--- START ---

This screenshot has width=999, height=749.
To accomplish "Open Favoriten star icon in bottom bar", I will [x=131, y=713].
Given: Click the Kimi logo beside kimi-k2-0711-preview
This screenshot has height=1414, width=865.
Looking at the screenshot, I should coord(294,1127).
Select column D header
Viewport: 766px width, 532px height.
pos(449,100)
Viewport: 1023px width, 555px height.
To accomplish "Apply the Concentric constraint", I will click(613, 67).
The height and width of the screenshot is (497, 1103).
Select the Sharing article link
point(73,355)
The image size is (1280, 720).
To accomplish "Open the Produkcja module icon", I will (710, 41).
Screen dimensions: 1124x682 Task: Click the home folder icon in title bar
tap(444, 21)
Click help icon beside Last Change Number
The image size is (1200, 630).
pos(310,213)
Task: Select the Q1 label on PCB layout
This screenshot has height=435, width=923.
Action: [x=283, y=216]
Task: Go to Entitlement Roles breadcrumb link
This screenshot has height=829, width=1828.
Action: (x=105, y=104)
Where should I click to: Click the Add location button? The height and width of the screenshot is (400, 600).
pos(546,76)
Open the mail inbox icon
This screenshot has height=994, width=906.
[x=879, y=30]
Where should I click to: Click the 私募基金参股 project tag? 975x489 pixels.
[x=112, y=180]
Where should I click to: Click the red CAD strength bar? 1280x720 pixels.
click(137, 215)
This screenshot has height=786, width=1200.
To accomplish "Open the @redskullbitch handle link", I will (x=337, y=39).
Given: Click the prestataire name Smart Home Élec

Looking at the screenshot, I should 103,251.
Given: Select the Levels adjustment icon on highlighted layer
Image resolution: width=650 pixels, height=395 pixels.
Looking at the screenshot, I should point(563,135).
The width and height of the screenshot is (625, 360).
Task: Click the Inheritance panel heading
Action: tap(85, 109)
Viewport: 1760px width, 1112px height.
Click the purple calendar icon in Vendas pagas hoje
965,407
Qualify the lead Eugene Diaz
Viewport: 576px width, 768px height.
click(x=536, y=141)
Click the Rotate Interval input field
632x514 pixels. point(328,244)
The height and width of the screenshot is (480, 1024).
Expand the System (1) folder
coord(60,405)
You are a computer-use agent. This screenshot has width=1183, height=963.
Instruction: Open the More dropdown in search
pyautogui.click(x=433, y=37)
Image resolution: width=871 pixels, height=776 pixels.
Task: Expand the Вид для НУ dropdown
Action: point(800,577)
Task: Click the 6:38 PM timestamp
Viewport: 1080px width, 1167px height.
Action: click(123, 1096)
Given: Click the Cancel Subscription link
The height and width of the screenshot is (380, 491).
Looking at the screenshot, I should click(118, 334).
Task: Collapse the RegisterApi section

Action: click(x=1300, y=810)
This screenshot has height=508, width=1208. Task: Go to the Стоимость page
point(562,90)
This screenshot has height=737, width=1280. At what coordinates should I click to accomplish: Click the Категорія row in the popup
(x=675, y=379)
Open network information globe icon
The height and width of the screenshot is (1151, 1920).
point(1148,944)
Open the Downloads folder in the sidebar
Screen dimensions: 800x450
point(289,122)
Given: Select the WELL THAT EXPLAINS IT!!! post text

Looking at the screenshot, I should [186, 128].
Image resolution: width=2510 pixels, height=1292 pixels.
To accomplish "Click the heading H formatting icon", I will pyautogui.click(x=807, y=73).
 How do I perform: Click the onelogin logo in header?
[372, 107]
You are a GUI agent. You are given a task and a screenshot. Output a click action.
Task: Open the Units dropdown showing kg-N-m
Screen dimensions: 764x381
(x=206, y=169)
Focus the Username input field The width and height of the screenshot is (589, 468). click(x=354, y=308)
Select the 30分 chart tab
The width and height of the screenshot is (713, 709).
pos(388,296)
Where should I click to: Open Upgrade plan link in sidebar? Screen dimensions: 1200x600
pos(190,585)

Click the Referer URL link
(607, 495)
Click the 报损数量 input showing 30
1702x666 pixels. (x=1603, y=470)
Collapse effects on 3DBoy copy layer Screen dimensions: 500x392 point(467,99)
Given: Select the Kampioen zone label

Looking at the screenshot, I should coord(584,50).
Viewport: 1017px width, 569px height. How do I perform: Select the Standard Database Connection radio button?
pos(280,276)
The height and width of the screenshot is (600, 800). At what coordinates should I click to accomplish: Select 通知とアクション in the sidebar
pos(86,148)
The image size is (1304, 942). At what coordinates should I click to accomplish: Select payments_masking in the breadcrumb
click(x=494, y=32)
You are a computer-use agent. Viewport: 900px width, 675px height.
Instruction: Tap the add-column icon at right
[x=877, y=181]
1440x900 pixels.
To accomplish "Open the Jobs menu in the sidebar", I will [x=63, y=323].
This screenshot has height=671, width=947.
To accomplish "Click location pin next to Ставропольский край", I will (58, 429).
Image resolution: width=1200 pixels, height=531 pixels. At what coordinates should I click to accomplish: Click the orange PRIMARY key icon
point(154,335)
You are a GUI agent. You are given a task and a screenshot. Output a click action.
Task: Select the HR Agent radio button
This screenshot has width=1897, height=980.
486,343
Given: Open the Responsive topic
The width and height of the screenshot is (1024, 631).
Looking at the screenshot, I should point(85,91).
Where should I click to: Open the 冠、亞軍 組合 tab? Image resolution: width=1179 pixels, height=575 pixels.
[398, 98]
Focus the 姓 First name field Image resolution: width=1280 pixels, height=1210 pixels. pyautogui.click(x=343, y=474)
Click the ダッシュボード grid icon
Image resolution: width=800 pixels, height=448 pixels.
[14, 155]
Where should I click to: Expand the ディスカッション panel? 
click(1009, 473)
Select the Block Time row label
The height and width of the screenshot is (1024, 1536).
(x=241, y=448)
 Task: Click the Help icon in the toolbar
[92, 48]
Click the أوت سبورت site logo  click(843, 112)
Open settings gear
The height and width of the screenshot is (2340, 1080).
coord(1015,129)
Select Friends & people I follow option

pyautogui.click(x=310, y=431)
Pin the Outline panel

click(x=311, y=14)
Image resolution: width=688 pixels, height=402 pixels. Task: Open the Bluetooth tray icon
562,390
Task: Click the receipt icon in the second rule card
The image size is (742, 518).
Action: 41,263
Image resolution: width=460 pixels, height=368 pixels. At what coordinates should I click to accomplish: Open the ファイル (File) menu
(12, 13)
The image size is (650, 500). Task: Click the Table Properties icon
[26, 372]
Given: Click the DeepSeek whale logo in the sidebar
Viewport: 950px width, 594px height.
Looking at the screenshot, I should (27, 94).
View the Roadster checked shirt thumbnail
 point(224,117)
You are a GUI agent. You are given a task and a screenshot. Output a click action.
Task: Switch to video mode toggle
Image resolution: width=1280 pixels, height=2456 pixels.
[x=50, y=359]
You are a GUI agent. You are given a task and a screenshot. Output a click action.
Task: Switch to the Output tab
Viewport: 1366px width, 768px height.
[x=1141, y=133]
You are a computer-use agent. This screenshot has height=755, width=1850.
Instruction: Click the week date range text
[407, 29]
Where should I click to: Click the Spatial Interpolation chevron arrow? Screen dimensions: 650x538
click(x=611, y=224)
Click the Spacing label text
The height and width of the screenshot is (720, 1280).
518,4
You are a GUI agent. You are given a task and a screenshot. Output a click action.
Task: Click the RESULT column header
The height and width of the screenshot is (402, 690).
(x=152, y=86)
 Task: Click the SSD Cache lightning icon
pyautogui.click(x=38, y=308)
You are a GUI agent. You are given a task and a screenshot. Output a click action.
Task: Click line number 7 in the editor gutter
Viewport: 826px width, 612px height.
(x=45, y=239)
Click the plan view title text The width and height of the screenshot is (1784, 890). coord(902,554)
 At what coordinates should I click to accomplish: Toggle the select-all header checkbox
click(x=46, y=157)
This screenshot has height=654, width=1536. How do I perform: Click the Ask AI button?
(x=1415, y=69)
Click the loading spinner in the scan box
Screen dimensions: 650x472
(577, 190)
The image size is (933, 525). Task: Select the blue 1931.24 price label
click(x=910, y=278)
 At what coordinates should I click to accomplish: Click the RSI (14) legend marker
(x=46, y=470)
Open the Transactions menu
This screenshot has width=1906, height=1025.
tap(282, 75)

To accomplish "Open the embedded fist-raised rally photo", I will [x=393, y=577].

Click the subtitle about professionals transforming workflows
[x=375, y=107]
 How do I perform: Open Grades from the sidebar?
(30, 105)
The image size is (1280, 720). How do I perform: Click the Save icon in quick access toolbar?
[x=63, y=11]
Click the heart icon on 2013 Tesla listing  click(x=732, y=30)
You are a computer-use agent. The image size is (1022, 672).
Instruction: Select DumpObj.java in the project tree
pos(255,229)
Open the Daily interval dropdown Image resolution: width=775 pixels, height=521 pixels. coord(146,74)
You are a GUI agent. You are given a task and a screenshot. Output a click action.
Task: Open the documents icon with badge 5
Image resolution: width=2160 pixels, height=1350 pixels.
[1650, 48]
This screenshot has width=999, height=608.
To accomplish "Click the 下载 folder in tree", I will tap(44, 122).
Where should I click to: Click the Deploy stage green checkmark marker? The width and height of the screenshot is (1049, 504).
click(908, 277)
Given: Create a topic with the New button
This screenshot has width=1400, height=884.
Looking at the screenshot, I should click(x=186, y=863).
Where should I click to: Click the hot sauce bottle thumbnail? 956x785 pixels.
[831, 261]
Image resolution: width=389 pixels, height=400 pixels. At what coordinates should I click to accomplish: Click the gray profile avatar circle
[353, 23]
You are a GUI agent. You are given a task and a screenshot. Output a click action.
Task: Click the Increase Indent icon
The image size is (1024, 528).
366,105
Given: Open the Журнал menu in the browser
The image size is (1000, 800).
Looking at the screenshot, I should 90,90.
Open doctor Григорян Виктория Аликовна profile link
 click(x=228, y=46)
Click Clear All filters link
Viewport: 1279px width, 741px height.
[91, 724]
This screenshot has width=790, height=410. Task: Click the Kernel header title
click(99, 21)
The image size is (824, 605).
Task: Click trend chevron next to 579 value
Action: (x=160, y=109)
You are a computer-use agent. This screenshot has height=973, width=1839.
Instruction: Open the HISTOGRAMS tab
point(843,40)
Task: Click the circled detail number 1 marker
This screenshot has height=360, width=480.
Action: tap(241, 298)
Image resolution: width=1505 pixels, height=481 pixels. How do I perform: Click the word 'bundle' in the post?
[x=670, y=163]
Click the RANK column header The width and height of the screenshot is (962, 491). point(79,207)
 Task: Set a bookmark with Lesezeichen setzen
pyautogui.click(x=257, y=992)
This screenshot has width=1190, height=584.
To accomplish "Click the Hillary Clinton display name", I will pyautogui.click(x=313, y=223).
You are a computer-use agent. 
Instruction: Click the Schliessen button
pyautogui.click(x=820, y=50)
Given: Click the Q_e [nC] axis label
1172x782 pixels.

--- END ---

## Task instructions
For each line of the data that has the word "Focus", report that line.

## The completed task
Focus the Username input field The width and height of the screenshot is (589, 468). click(x=354, y=308)
Focus the 姓 First name field Image resolution: width=1280 pixels, height=1210 pixels. pyautogui.click(x=343, y=474)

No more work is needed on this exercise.